**Отрывок текста:**
Послушай, что говорит о них Илия, который был изгнан ими далеко из страны их, после страшного голода и чудного дождя, после огня, низведенного им с неба, и после славного всесожжения: "разрушили Твои жертвенники и пророков Твоих убили мечом; остался я один, но и моей души ищут" (3Цар.19:10). Между тем (пророки) не вводили никаких перемен в законе. Как же, скажи мне, могли слушать апостолов, которые были уничиженнее всех их (пророков) и преподавали то же новое учение, за которое Учитель их был распят? Притом не столько могло казаться странным, когда говорил это Христос, сколько когда они. О Нем могли думать, что Он делал это для Своей славы, а их могли ненавидеть тем более, что они подвизались за другого. Но не содействовали ли им римские законы? Напротив, с этой стороны было еще более препятствий, – ведь сказано было: "всякий, делающий себя царем, противник кесарю" (Ин.19:12). Одно то могло служить для них препятствием, что они были учениками считавшегося за тирана и действовали в Его пользу.

Не могло ли все это приходить на мысль ученикам Его? Люди робкие могут воображать даже более того, что есть на самом деле; а таковы и были апостолы. На чем же они основали надежду успеха? Скорее они не имели бы надежды при тех бесчисленных препятствиях, которые встречались им, если бы не воскрес Христос. 6.

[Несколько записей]
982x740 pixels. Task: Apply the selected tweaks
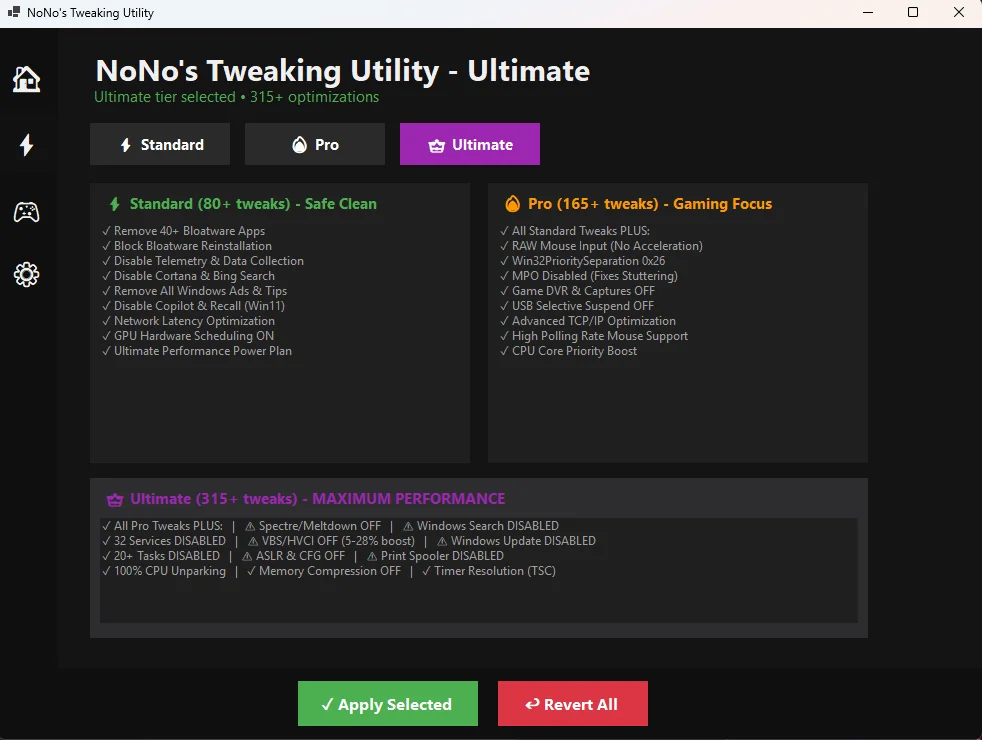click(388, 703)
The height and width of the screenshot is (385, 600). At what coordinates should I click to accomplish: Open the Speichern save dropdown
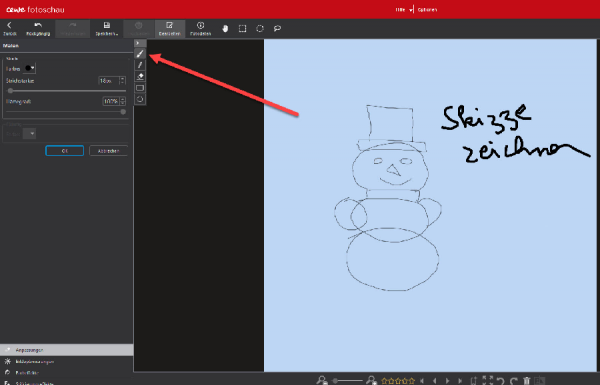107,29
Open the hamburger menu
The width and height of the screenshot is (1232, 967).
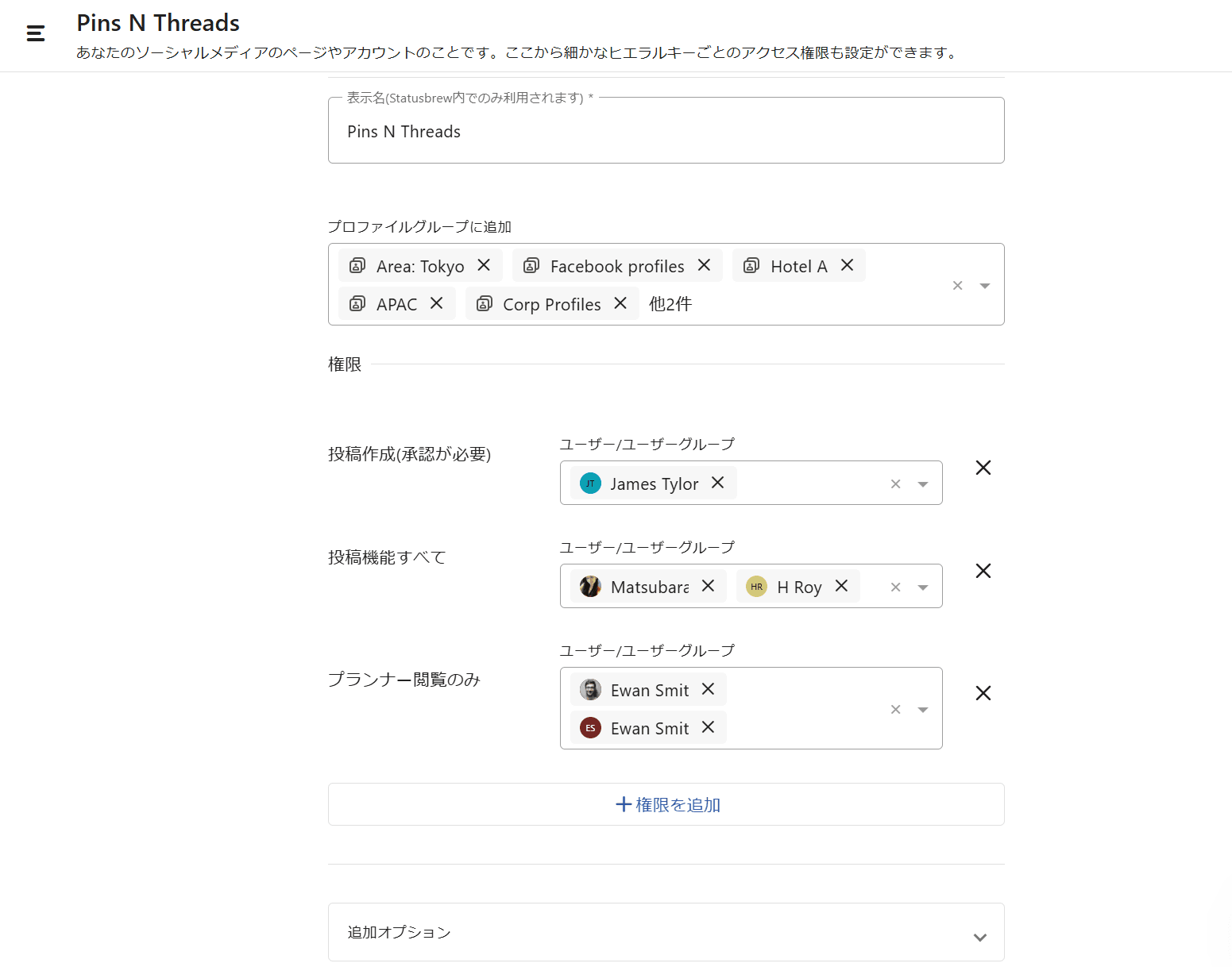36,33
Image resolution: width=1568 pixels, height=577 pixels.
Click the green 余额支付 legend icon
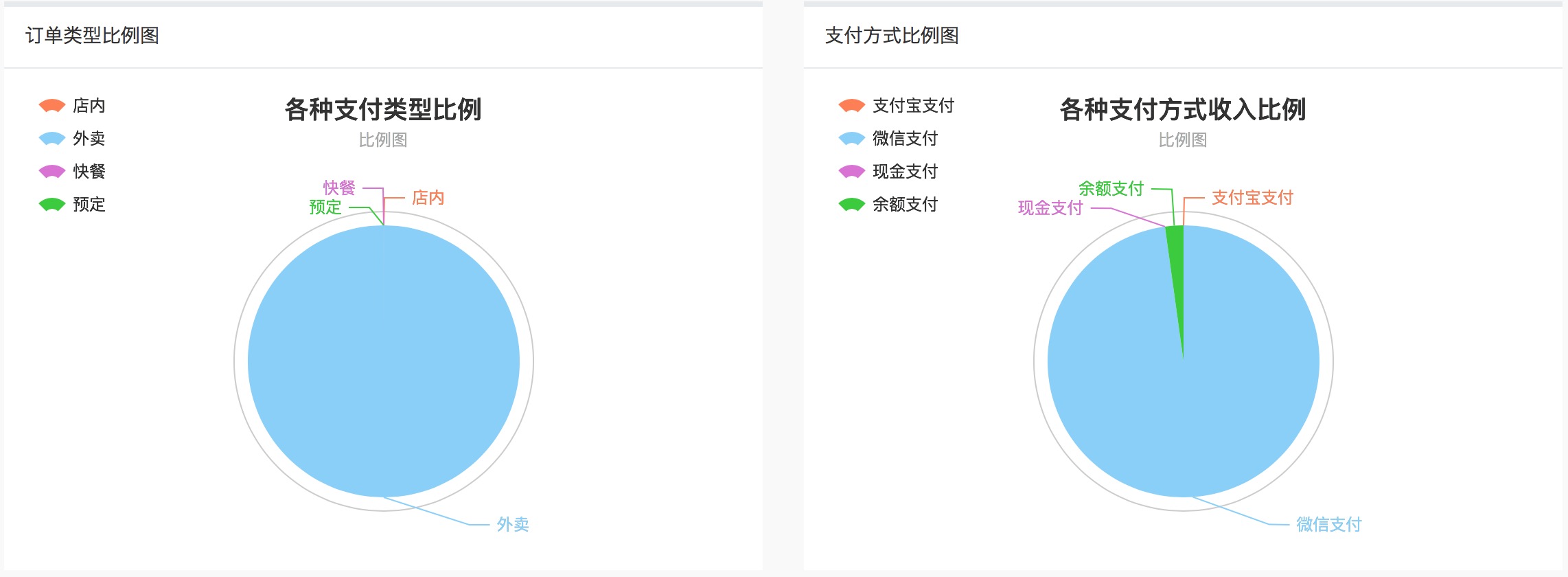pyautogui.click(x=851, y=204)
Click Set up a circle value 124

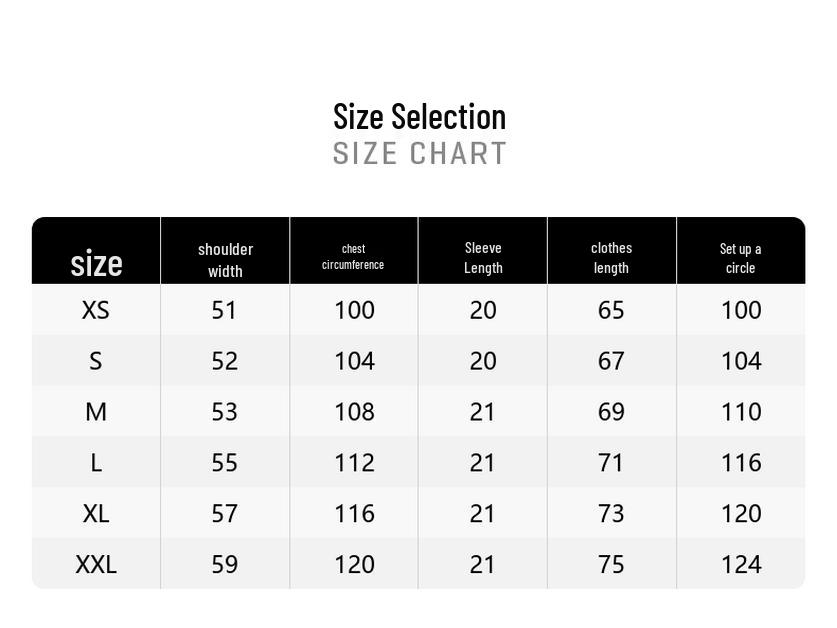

**Ваша задача:** Перечислите все события, после которых, как сказано в тексте о пророках и апостолах, Илия был изгнан далеко из страны.

**Ответ к заданию:**
- страшный голод
- чудный дождь
- огонь, низведенный им с неба
- славное всесожжение